Do you remember your first job? Where you got actual wages, not a “Thank you” from the neighbor.

Mine was in the summer. It was a “kids” job. But that was fine with me. At age eleven or twelve I was a kid. And I would be part of the crew.

The threshing crew, men and boys I was acquainted with worked the grain harvest. On our farms that was oats. One farmer owned the machine and moved it from farm to farm. All the farmers on the “run” supplied labor for all of the locations. And everyone prayed the harvest would be done before school started in the last days of August. Young men, high school or college did a man’s work for a man’s wage on the crew.

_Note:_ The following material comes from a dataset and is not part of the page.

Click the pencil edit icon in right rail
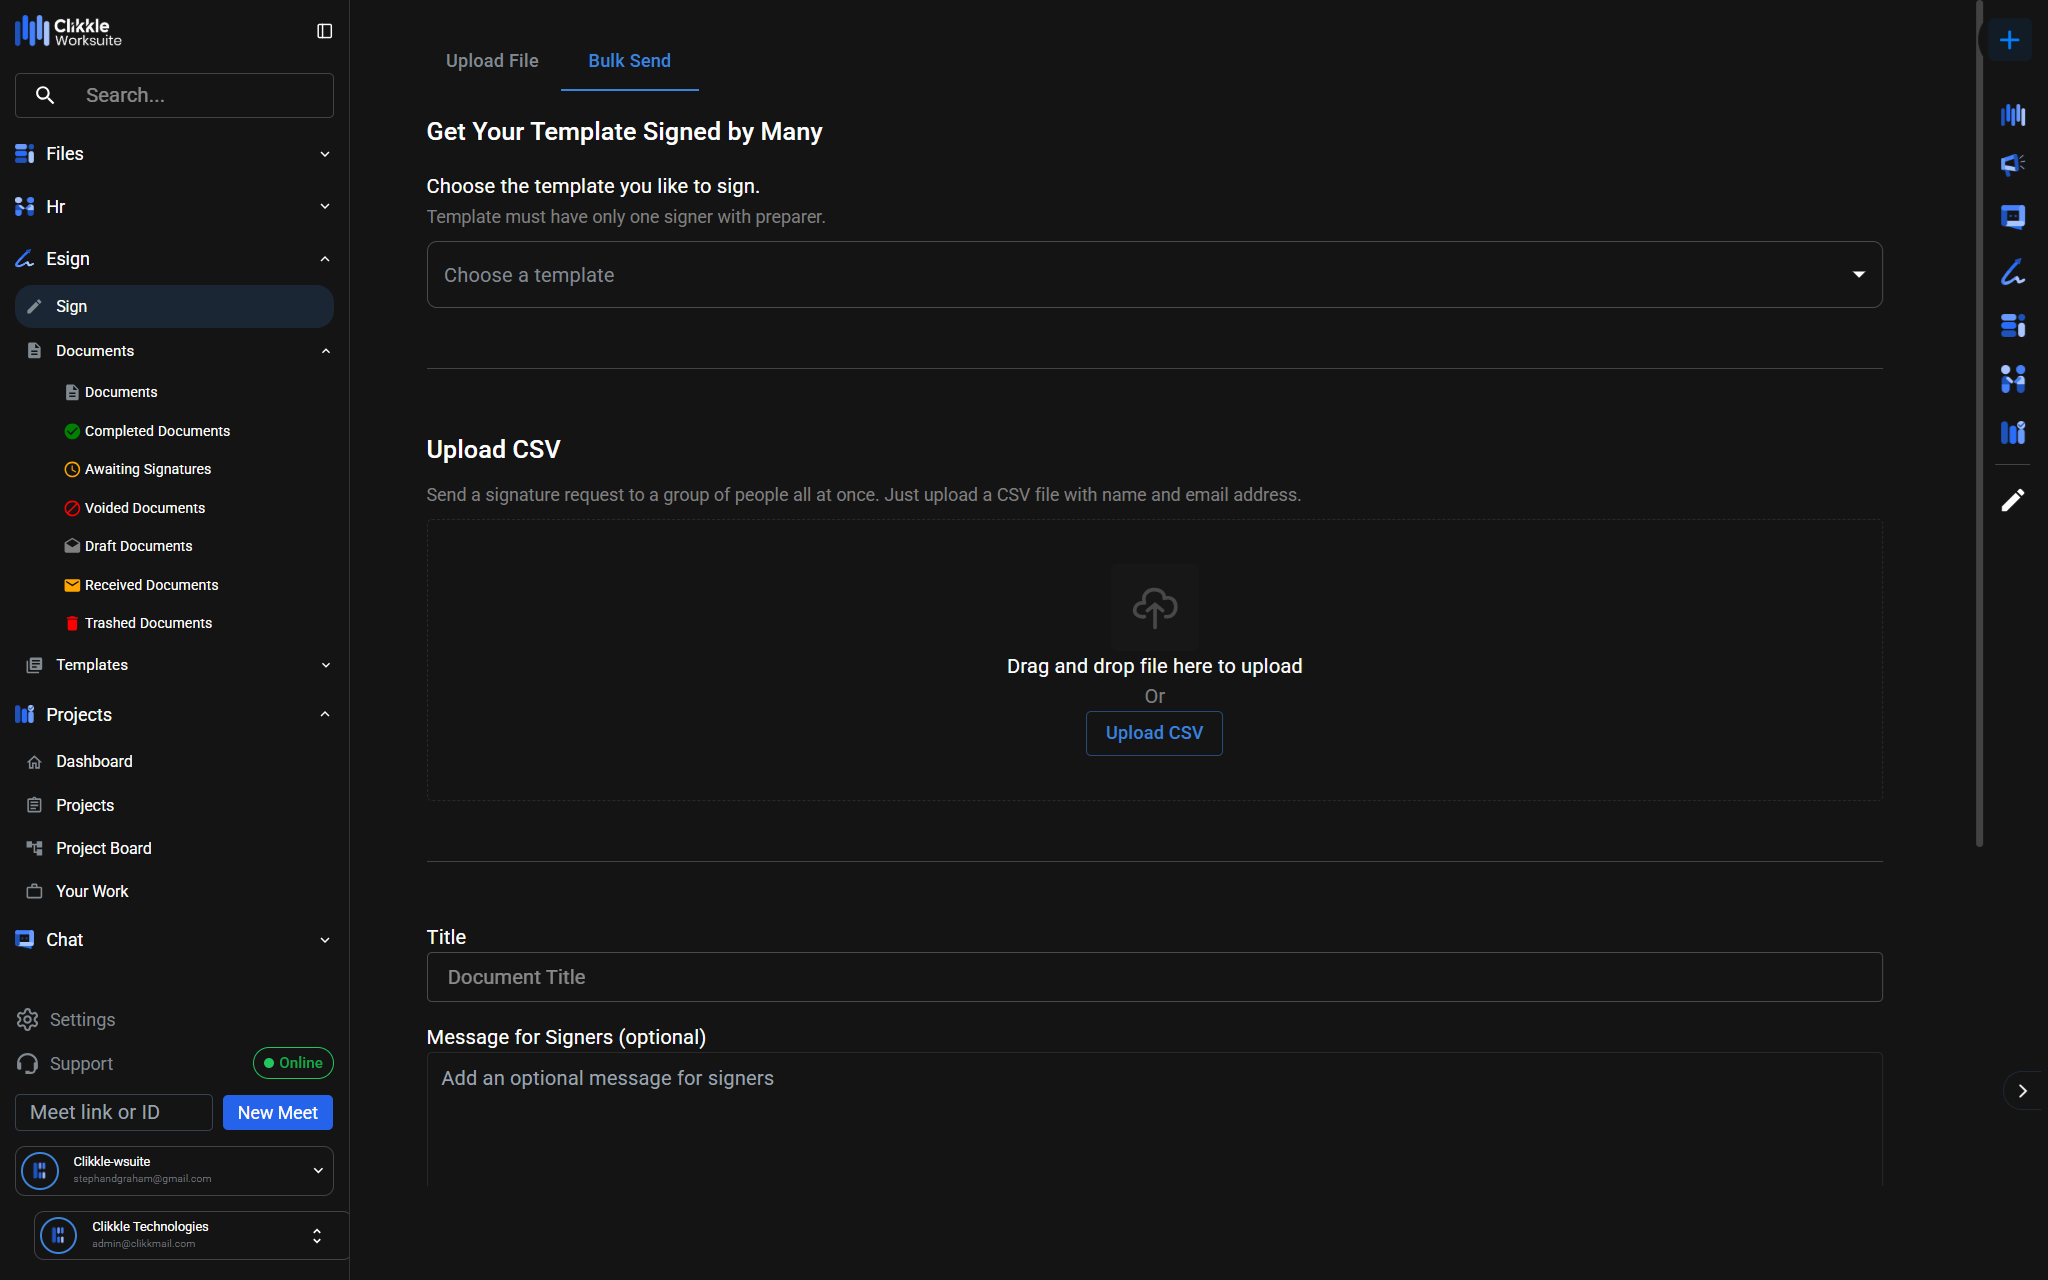2012,500
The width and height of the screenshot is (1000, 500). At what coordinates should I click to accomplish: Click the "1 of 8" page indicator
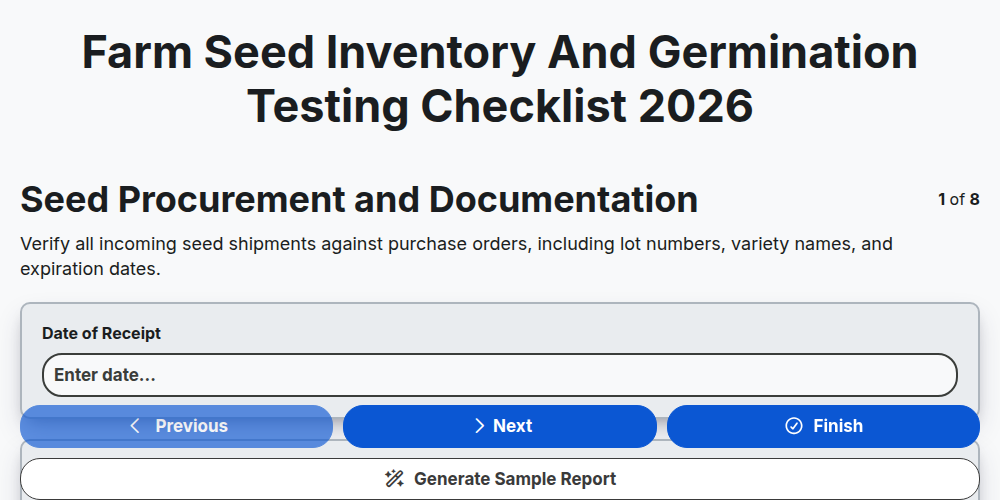[959, 200]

My job was easy. I stayed with the machine and tended the grain wagon. Let me digress for my urban friends. At one end of the threshing machine bundles of grain were forked onto a conveyer and carried inside. Much shaking and cutting and sorting went on behind the metal panels and moving belts. Then the straw was blown out a big, long chute into a large pile. The grain (seeds) came out a smaller chute on the side, released each time enough weight accumulated to trip a lever and send it down.

My job was to aim the grain chute an distribute the grain over the entire container. Our crew alternated a pick-up truck and a narrow, deep, wooden grain wagon.  I did my job adequate but not spectacular.

The next year I was given a different job – driving tractor. I got more hours that year because I worked at all the farms, not just our own. Wages remained the same. Forty cents per hour.

What about your first job? Indoors or outside? For family or others?